● SOURCE EXCERPT
Cerveceria Nacional Dominicana (CND), is the primary beer producer in the Dominican Republic, the company is owned by AmBev and Grupo León Jimenes. It was founded in 1929 by the American entrepreneur Charles H. Wanzer.  It was the first brewery in the Dominican Republic and the largest in the Antilles and Central America with sales of 3.8 million hectoliters. It first released its major brand Presidente in 1935, and has since expanded to other brands such as Bohemia Especial, Presidente Light and Ambar.  The first two are pilsener beers that fall in the category of lager beers, and the latter is the company's first incursion into dark beer. Its current brewery complex was opened in 1951. It employs 2,500 people and produces up to 500 million liters of beer.

The CND's facilities have been certified ISO 9001/2000 and 14001/2004.

AmBev
In June 2012, Anheuser-Busch InBev's Brazilian unit AmBev agreed to buy a controlling stake in the Dominican Republic-based brewer Cerveceria Nacional Dominicana (CND) for over $1.2 billion, forming the biggest beverage company in the Caribbean. The purchase was for a 41% stake in the CND from Grupo Leon Jimenes and an additional $200 million for Heineken's 10% stake in the CND, giving AmBev 51% majority ownership of the CND.

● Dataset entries
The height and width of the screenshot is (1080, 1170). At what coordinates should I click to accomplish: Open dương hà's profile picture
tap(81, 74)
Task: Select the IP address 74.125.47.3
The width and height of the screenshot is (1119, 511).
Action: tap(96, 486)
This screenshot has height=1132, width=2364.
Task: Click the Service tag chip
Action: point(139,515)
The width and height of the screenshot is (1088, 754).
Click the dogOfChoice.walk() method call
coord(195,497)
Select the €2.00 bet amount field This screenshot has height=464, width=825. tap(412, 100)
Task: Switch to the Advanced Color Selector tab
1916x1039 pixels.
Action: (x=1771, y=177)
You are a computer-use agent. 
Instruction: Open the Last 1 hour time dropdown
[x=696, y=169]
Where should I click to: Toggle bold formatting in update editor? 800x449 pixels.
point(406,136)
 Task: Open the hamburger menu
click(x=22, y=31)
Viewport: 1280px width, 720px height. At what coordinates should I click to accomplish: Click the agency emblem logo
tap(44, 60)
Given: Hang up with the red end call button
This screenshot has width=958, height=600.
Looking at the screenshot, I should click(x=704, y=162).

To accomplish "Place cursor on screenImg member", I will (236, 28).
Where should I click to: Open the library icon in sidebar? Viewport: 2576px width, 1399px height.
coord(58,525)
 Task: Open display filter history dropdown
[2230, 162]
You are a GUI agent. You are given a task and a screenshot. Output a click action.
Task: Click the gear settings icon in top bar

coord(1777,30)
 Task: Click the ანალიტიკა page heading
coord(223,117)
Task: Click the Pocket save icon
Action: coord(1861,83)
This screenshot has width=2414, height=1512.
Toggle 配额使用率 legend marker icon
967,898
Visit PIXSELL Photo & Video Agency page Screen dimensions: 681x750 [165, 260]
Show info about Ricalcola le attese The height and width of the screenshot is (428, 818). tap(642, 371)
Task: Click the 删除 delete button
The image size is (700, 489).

● REQUIRED ACTIONS
**A.** Can you quote the passage on Cerveceria Nacional Dominicana word for word, from "Cerveceria Nacional Dominicana (CND), is" up to and including "liters of beer."?
**B.** Could you continue the article about the Dominican brewer Cerveceria Nacional Dominicana from the point where it stops?

● ANSWERS FOR THE TASKS
**A.**
Cerveceria Nacional Dominicana (CND), is the primary beer producer in the Dominican Republic, the company is owned by AmBev and Grupo León Jimenes. It was founded in 1929 by the American entrepreneur Charles H. Wanzer.  It was the first brewery in the Dominican Republic and the largest in the Antilles and Central America with sales of 3.8 million hectoliters. It first released its major brand Presidente in 1935, and has since expanded to other brands such as Bohemia Especial, Presidente Light and Ambar.  The first two are pilsener beers that fall in the category of lager beers, and the latter is the company's first incursion into dark beer. Its current brewery complex was opened in 1951. It employs 2,500 people and produces up to 500 million liters of beer.

**B.**
Products

Beers
Presidente- Pilsner with 5% abv. Created in 1935.
Presidente Light- Light Pilsner with 4.1% abv. Created in 2005.
Bohemia Especial- Pilsner with 7.2% abv. Created in 1983.
Bohemia Especial Light- Light Pilsner with 4.3% abv. Created in 2009.
The One- Pilsner with 4.7% abv. Created in 2006.
Brahma Light

Maltas
Malta Morena
Löwenbräu
Vita Malt Plus
Malta Bohemia

Soft Drinks
Red Rock (beverage)
Enriquillo
Guaraná Antarctica

Rums
Barceló- award-winning rum that began production in 1930.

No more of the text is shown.